January 1999
B.C. FORESTRY IN R&D CRISIS
By HUBERT BEYER
VICTORIA -- While the B.C. Forest industry is desperately trying to climb out of its worst slump in decades, the one thing that could eventually turn things around is being cut to the bones -- research and development.
The B.C. government, trying to deal with its own budget woes, has cut back on forest research funding. And the industry, losing money hands over fist, looks on research as an easy target to reduce costs.
The result: research, which could produce solutions to the forest industry's problems, is all but non-existent.
This year, the total spent on forest research in British Columbia by various government agencies, universities and industry is estimated at 0.4 per cent of sales, while our American and Swedish competitors will be spending 1.5 percent and 1.75 per cent respectively. That's about four times as much.
Jim Dangerfield, chairman of the Committee of Forest Research Agencies (COFRA), an alliance of all forest research groups in B.C., says unless we invest more in research, British Columbia will become "a marginal force in an industry of heavyweight, global competition."
B.C., he says, can no longer depend on the two traditional pillars of the province's forest industry -- low-cost, high-quality raw materials and easy access to a rapidly growing U.S. market.
B.C.'s only way out, according to Dangerfield, is a radically new strategy: better understanding of the resource, increasing the long-term supply of fibre, greater diversification of our markets and product mix.
"All of this requires R&D. Trends revealed from examining industries that pursue value-added strategies, show success is built on greater R&D investment. It is impossible to significantly increase the effective use of technology for competitive advantage with an investment limited to 0.4 percent."

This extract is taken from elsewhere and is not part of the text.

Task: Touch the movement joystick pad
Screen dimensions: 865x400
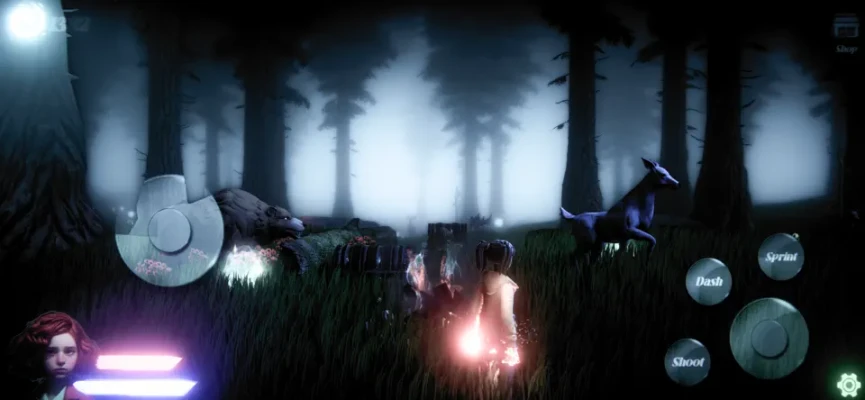Action: pos(168,229)
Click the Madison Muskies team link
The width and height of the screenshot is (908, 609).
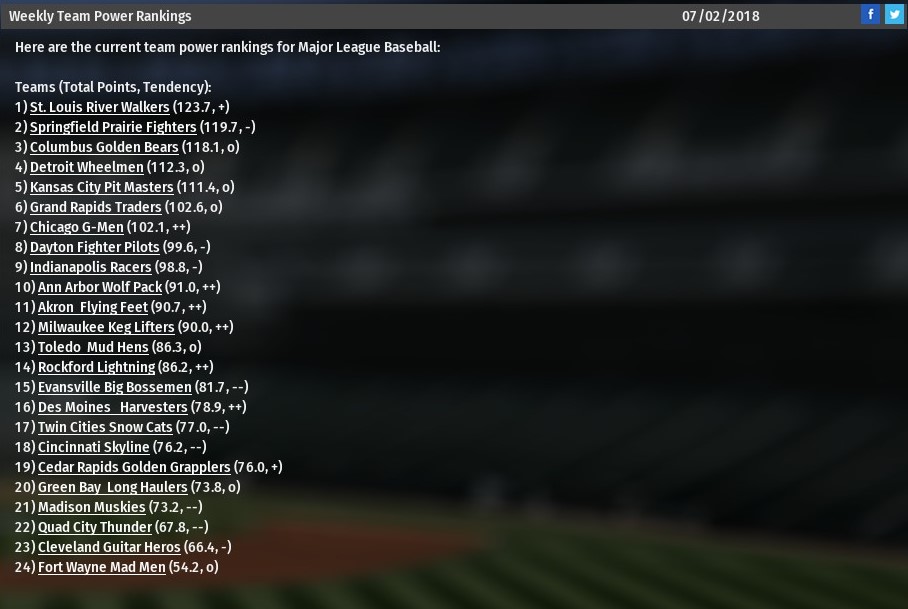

Those sentiment are echoed by Fred Brunnell, professor of Applied Conservation Biology at the University of British Columbia's forestry faculty.
"We need to value knowledge for knowledge's sake. Had we done that, we would have a research and development culture that sustained knowledge production. Canada would not rank at the bottom of the Organization for Economic Co-operation and Development's list of proportional contributions to research," Brunnell says.
A note of cautious optimism comes from George Weyerhaeuser Jr., chairman of the board of Weyerhaeuser Canada Ltd., and honourary chairman of FORCAST Canada, a national coalition of forest stakeholders from industry, provincial, federal and territorial governments, aboriginal people, environmental organizations and academia.
FORCAST, a non-profit organization, which grew out of a two-year consultative process with the Canadian forest sector, was initiated by the Canadian Council of Forest Ministers. Its mandate is to shape the future of forest science and technology management in Canada, set national priorities governing public and private funding and influence forest science and technology research priorities.
"The future of the Canadian forest sector will be strengthened by focused and co-ordinated R&D. FORCAST provides a unique opportunity to shape that future," says Weyerhaeuser.
For the sake of our forest industry which, one way or another, impacts on every British Columbian's life, one sincerely hopes so.